There’s some interesting writing going about the Georgian Cyberwar. This from VNUnet, which seems to confirms my earlier suspicion that this was the first time we’re seeing two parallel wars: 

“We are witnessing in this crisis the birth of true, operational cyber warfare,” said Eli Jellenc, manager of All-Source Intelligence at iDefense.

“The use of cyber attack assets in conjunction with kinetic military operations in the current crisis now stands among the most significant developments ever seen in the field of information security or cyber conflict studies.”

Others suggest that in fact there are examples of earlier parallel conflicts: Kosovo, among them, says Arbor Networks’ Jose Nazario.

ZDNet’s Dancho Danchev takes the idea that this is all about denying participants a chance to get their message out a stage further: those put out of action are being forced to get their message out through other channels. Georgia’s foreign ministry, for example, has set up a blog at Blogger and the website of the Polish president.

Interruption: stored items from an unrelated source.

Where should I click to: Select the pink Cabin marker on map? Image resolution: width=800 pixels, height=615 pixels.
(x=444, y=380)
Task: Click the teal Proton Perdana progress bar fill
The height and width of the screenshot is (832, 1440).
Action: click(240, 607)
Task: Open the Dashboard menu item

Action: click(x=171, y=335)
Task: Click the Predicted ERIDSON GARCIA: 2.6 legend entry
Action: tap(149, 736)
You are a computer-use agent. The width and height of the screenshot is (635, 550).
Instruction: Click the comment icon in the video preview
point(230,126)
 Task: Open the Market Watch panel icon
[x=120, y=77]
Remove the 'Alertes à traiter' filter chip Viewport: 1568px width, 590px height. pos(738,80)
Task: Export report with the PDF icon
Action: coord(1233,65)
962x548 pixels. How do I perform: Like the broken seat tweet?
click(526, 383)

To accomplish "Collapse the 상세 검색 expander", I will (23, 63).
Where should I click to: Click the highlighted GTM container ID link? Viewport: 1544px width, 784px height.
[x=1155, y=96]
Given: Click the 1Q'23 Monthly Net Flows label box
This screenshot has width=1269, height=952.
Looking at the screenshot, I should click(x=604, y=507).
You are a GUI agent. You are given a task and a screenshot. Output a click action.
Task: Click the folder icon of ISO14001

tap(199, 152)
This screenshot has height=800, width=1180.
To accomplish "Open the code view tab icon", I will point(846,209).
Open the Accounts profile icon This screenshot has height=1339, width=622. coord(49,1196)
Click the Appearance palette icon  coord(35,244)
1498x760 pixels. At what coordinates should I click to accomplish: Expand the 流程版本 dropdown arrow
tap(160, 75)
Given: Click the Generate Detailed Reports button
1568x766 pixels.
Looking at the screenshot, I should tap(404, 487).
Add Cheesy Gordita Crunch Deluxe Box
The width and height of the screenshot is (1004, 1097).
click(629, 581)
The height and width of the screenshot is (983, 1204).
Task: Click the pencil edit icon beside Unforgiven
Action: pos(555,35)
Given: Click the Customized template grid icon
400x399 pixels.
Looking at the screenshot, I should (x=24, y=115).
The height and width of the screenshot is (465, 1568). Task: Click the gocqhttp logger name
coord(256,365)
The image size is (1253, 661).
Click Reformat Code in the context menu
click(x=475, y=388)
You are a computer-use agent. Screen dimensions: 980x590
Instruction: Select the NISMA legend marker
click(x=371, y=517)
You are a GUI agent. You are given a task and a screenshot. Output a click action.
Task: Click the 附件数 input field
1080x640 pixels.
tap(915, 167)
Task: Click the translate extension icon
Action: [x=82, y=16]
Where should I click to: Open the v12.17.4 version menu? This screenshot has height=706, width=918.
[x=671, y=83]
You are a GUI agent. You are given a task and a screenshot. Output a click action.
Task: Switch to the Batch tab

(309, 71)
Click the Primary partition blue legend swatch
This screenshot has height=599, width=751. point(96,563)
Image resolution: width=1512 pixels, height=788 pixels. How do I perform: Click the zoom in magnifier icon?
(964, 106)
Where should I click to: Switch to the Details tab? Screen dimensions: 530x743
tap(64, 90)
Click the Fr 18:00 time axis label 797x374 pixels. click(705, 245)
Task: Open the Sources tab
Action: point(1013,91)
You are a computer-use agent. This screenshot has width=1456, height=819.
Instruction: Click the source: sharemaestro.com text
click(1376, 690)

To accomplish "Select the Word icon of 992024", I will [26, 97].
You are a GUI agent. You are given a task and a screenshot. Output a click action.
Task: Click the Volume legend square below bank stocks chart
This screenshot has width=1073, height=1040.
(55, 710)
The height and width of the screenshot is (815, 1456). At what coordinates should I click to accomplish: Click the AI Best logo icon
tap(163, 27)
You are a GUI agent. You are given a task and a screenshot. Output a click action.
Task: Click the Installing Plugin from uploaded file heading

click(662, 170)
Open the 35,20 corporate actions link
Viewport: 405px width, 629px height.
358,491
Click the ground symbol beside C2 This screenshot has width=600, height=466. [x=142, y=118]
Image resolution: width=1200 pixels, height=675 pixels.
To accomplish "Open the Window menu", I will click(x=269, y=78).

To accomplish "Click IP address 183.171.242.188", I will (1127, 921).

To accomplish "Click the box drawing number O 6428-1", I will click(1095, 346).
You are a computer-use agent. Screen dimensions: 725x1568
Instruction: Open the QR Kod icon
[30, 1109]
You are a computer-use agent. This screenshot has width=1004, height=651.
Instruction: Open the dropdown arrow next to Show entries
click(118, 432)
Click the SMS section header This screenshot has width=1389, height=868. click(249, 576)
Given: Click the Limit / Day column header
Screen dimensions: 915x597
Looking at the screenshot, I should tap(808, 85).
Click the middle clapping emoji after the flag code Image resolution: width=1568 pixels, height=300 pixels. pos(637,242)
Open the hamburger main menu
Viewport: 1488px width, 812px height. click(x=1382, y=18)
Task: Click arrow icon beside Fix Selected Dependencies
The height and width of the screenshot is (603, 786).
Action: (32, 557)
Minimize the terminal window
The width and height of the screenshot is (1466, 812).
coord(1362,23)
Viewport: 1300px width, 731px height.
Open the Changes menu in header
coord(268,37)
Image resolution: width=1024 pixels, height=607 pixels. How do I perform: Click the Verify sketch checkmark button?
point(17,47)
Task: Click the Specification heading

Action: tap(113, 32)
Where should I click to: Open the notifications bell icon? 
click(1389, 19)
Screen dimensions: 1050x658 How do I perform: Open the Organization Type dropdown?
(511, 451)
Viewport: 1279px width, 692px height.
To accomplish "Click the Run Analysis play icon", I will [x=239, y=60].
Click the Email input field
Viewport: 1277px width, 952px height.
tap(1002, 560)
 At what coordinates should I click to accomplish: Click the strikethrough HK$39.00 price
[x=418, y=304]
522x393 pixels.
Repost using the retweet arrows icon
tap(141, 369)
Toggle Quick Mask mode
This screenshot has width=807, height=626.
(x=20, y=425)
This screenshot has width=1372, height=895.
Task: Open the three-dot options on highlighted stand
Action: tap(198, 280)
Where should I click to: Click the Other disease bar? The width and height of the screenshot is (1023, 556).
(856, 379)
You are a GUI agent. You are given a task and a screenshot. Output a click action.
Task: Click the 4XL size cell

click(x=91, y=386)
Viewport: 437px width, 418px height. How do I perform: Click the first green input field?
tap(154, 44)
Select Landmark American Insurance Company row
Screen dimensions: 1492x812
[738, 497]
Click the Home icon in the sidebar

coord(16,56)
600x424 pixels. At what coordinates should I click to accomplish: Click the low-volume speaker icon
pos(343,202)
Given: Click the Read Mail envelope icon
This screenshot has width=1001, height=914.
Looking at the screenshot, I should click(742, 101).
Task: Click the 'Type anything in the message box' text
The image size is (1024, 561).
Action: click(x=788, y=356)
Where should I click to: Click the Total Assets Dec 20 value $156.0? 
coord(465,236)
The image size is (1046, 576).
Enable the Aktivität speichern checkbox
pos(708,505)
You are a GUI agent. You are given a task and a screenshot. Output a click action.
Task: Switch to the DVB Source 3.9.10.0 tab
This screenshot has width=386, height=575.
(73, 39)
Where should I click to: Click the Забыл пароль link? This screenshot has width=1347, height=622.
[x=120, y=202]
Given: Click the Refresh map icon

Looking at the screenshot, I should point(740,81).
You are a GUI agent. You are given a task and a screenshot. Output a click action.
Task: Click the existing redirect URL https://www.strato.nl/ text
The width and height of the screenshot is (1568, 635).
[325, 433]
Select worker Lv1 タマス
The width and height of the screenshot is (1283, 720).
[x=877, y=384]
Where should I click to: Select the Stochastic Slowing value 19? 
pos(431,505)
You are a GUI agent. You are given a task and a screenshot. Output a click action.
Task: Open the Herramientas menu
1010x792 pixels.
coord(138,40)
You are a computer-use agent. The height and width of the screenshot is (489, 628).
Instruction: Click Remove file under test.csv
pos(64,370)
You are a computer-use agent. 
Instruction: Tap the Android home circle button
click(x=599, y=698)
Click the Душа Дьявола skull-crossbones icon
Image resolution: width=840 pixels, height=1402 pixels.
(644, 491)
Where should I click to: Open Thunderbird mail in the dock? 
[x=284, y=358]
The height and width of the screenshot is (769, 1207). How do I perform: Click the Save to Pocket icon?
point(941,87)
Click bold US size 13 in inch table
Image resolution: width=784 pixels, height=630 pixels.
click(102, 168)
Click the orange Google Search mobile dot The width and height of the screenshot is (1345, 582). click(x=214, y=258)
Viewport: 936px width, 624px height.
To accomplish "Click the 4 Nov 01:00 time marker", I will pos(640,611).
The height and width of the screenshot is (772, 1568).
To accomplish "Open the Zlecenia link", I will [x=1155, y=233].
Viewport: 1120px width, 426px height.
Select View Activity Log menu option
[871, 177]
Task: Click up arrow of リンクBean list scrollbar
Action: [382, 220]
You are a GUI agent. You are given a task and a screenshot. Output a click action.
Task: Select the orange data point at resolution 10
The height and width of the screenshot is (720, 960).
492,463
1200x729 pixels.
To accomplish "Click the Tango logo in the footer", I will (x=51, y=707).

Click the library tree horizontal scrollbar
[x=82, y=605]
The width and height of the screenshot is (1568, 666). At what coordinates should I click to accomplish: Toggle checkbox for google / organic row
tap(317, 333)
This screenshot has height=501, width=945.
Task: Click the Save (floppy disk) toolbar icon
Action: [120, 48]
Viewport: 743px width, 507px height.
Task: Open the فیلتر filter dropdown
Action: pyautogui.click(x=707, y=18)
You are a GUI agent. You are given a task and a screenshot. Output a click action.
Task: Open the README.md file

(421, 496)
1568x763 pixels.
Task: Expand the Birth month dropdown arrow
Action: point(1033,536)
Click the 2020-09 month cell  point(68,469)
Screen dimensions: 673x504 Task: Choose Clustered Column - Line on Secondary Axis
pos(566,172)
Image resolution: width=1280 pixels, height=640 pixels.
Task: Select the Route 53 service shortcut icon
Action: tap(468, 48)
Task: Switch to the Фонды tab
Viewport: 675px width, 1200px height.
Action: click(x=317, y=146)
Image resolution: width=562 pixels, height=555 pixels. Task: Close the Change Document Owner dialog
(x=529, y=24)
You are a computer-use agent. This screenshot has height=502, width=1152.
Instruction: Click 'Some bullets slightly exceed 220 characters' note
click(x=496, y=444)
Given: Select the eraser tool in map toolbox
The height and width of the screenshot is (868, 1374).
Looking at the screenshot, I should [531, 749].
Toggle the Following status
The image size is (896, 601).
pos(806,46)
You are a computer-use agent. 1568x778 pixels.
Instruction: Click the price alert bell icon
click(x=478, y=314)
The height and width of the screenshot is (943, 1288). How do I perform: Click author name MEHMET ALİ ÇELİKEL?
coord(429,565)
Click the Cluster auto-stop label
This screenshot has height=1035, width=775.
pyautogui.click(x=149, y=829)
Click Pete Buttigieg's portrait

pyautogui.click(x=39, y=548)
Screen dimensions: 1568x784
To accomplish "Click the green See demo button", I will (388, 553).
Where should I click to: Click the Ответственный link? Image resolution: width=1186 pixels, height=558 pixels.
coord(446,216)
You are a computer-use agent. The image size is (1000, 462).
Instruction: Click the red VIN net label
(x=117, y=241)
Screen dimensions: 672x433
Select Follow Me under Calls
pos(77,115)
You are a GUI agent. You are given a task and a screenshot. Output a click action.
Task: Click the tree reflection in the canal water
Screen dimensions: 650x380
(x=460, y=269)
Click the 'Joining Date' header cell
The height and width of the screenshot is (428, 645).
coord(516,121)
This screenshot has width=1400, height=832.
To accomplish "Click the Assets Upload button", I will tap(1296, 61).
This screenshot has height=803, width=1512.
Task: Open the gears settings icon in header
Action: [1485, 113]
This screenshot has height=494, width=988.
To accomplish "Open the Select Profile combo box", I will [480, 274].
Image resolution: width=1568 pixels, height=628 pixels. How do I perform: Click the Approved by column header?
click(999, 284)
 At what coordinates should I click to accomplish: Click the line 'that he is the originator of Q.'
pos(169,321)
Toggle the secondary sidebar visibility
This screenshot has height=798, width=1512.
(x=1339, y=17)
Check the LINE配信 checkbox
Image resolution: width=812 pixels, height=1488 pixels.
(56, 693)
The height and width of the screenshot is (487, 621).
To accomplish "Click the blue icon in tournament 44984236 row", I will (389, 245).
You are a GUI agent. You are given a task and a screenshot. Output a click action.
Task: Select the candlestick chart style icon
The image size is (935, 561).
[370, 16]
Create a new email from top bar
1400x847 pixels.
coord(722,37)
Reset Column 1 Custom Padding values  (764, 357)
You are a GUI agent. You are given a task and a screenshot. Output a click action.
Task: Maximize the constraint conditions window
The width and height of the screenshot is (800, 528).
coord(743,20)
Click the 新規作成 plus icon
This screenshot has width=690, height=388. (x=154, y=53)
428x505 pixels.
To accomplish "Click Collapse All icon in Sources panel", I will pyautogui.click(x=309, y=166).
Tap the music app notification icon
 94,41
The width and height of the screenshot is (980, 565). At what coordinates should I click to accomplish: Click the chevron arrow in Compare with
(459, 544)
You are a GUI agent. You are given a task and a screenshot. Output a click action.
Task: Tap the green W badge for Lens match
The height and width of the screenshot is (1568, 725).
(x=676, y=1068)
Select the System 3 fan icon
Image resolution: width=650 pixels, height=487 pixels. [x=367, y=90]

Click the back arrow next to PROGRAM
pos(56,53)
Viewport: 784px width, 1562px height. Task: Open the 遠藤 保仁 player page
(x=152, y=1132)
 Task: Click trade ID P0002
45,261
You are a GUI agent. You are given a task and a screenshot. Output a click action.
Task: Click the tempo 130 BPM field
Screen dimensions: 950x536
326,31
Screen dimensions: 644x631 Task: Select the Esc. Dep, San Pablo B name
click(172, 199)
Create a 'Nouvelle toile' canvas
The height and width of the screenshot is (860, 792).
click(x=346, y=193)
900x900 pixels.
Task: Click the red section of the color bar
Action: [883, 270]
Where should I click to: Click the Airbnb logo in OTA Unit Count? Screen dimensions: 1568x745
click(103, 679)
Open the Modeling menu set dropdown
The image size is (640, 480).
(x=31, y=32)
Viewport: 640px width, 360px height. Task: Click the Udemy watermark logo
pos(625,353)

The mainstream press is having a go at the story, too, including the Journal and the NYT. The main culprit, the articles suggest (following Georgia’s own claims), is the Russian Business Network, a St. Petersburg-based gang.

But as this article points out, finding out who is responsible is a slow business. Indeed, this is a strange feature of cyberwar that makes it more akin to terrorism than to warfare. This kind of makes the notion of establishing responsibility a little beside the point. Cyberattacks are a chance for ordinary (well, sort of ordinary) citizens to do their bit for the war effort. In this sense the government is a customer for the services of botnet and hacker groups or individuals with skills the government is happy to see deployed on its behalf, while able to plausibly deny it has anything to do with.

Indeed, we may be missing the more interesting aspect of this, one that predates South Ossetia. Now we’re just seeing cyber attacks work alongside the physical, or kinetic, attacks. A sort of psywar, since it’s mainly about getting the word out and winning hearts and minds.

But what about a cyberwar conducted on its own, but one that leads to a physical war—at least, a cold one? Joel Hruska at arstechnica points out in a piece written a week ago, that an uncovered little cyberwar—or rather cyber-hacktivism—in Lithuania, led to a serious cooling of relations between its government and that of Russia. As with Estonia last year, the attack “marked the first time I was aware of in which a single individual with a computer was able to notably impact relations between two neighboring nations.”

Georgia, however, represents the first time we’ve seen a government almost wiped off the Internet. Whether this is a prelude to it being wiped off the map is something we’ll have to wait and see. But already some conclusions are becoming obvious:

  • Cyberwar is too powerful a tool for any government to ignore, both offensively and defensively;
  • Cyberwar is not just about putting citizens of a target country in the dark; it’s about making it impossible for the target government, and its citizens, to get their side of the story out.
  • As these tools get more powerful, when will we see cyberwar as a specific phase in a physical war designed to achieve what used to be done by the physical bombardment of communication centers?
  • Botnets, and their owners, are powerful players beyond the underworld of spam and phishing. A government that has them operating within their borders must surely know of their existence; if it hasn’t shut them down already, is it too great a leap of logic to suggest there must, at some level, be a relationship between them?